Rich Hall's Red Menace saw the American comedian look at how the Russians were portrayed in movies and popular culture during the Cold War. Then, for good measure, there was a series of documentaries about nuclear submarines, the various spying games that went on at the time and a brace of brilliant documentaries about the Berlin Wall.
Welcome to Cold War nostalgia, where we can all party like it's 1989.
Today marks the 30th anniversary of the start of the demolition of the Berlin Wall and while there are a smattering of shows, such as the ones mentioned above, I've been rather surprised by the lack of fuss over what was the greatest event in Europe since the end of World War II.
We often hear people say that we're currently living in an age of anxiety (well, I've often said it myself), but watching these shows was a visceral reminder of how we lived back then - when it came to The Bomb, it wasn't so much a case of anxiety as barely suppressed panic.
Of course, to people who weren't born in 1989, the fall of the Wall and subsequent collapse of the entire Soviet Union must seem similar to how people my age viewed the Cuban missile crisis - a moderately diverting piece of history where nothing actually happened.
But many of us who became teenagers in the 1980s when the Cold War was at its height and nuclear hostilities could break out at any moment didn't just grow up in that decade, we were scarred by it as well.
That's why I have some sympathy for the grim, doom-laden visions of so many of today's more emotional, climate-obsessed teenagers - not necessarily because I share their apocalyptic feelings, but because Gen-Xers also know how it feels to be freaked out and helpless.
Like all self-respecting, serious young men, I was a member of CND but I reckon that was as much to do with the fact that their literature was more terrifying than most horror novels and who doesn't love giving themselves a scare? Particularly when that scare wasn't a killer clown coming after you at night, but a very real and very plausible possibility.
Prompted by these documentaries, I rooted out my old copy of the 1984 nuclear war classic, Threads. If you weren't around back then, and would like to get an insight into the fear and paranoia of the time, then you should check it out (it's available for free on the BFI website).
It was at the time, and remains to this day, the single most terrifying film I have ever seen.
In fact, rewatching it was like a flashback - but a flashback to a simpler time. Why do so many of us who grew up under the shadow of the bomb secretly miss those days? After all, the arms race was the climate change crisis of its era, except this particular threat would have changed the climate rather dramatically. Raising the temperatures by several millions degrees in a millisecond will do that.

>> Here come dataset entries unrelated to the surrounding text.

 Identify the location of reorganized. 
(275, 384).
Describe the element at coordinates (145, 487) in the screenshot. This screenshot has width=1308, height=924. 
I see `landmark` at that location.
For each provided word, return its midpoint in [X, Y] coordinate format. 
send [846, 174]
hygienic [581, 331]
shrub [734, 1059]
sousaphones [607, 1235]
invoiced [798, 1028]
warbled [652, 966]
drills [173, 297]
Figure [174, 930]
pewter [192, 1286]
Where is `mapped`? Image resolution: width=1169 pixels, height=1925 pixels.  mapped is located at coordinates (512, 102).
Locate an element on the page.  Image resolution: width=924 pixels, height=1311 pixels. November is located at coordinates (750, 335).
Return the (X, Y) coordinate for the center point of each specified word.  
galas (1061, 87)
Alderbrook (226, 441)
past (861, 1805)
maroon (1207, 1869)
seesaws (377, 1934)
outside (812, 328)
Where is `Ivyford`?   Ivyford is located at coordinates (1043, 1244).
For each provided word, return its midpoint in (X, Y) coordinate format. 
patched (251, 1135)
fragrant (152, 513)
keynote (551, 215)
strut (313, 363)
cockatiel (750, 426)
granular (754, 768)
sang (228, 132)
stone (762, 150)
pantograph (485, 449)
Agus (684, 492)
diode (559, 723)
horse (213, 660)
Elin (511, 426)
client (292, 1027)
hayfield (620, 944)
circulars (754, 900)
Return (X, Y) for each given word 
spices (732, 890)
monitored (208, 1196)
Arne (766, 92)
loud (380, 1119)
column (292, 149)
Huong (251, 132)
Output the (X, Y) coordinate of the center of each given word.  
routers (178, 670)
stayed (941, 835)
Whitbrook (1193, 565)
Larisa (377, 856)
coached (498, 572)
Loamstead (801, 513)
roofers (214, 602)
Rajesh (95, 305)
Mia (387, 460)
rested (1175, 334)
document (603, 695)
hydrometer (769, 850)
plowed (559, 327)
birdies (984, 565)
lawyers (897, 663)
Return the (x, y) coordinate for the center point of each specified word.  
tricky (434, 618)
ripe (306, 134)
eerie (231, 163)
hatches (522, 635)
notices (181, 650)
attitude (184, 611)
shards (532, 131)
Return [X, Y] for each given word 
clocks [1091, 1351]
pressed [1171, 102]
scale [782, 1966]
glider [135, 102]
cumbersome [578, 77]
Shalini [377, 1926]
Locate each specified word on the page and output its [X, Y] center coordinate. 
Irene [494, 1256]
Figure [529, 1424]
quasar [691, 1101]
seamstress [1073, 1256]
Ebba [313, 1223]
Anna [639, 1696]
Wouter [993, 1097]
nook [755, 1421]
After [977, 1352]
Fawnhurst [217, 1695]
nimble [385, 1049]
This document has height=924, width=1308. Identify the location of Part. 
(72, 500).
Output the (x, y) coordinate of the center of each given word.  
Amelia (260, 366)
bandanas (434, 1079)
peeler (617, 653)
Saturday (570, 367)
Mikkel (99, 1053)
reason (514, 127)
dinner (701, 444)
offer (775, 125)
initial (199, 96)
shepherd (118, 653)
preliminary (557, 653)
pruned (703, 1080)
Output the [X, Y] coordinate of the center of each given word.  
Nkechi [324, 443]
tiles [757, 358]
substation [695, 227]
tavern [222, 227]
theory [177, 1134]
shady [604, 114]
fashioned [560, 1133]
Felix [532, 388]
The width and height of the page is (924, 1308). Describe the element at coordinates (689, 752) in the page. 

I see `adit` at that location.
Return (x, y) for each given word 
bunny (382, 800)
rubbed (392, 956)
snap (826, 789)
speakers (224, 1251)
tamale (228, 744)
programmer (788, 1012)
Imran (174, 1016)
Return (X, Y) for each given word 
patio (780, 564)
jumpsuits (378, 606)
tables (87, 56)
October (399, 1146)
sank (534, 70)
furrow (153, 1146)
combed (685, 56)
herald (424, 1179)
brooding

It's not just nostalgia for the music or the fact that so many of us look back fondly on our teenage years. No, this sense of nostalgia runs deeper than that and it's because, even though we faced instant obliteration, people knew where they stood.
The world was a much more binary place - those of us in the West knew the Soviet Union and its vassal States formed an evil empire.
I learned that as a kid during my first foreign holiday to Ceaușescu's Romania (I'd a commie father, what can I say?).
You could see the fear in the locals' eyes and the way they constantly looked over their shoulders when they spoke to anyone from the West. That point was made starkly when we went to a bustling football stadium one Sunday afternoon hoping to see a match. There was no match - locals simply gathered there because there was less chance of them being overheard by the dreaded Securitate.
But the fall of the Berlin Wall seemed to signal the start of a bright new future and imbued young people with a sense of optimism which is simply not present in many of today's kids.
The changes were immense. All of a sudden it felt as if the world could let out a deep sigh of relief and breathe again. Countries which were once just a strange name on the map became more accessible.
The events of 30 years ago this week also kick started the greatest decade of the 20th Century - the 1990s.
The years between the fall of the Berlin Wall in 1989 and the September 11 attacks of 2001 saw an age of prosperity and safety (as long as you didn't live in the Balkans) that had never been experienced before and will never be experienced again.
There was a sense that having come close to complete global annihilation, everything was now going to improve and for a decade it did - then, as we now know, things just got worse again. So to the kids who can't sleep at night because they're worried about the climate? Well, you're not the first generation to lose sleep over events outside your control. Sorry if that's cold comfort, but it's a lot better than the possible outcomes from the Cold War.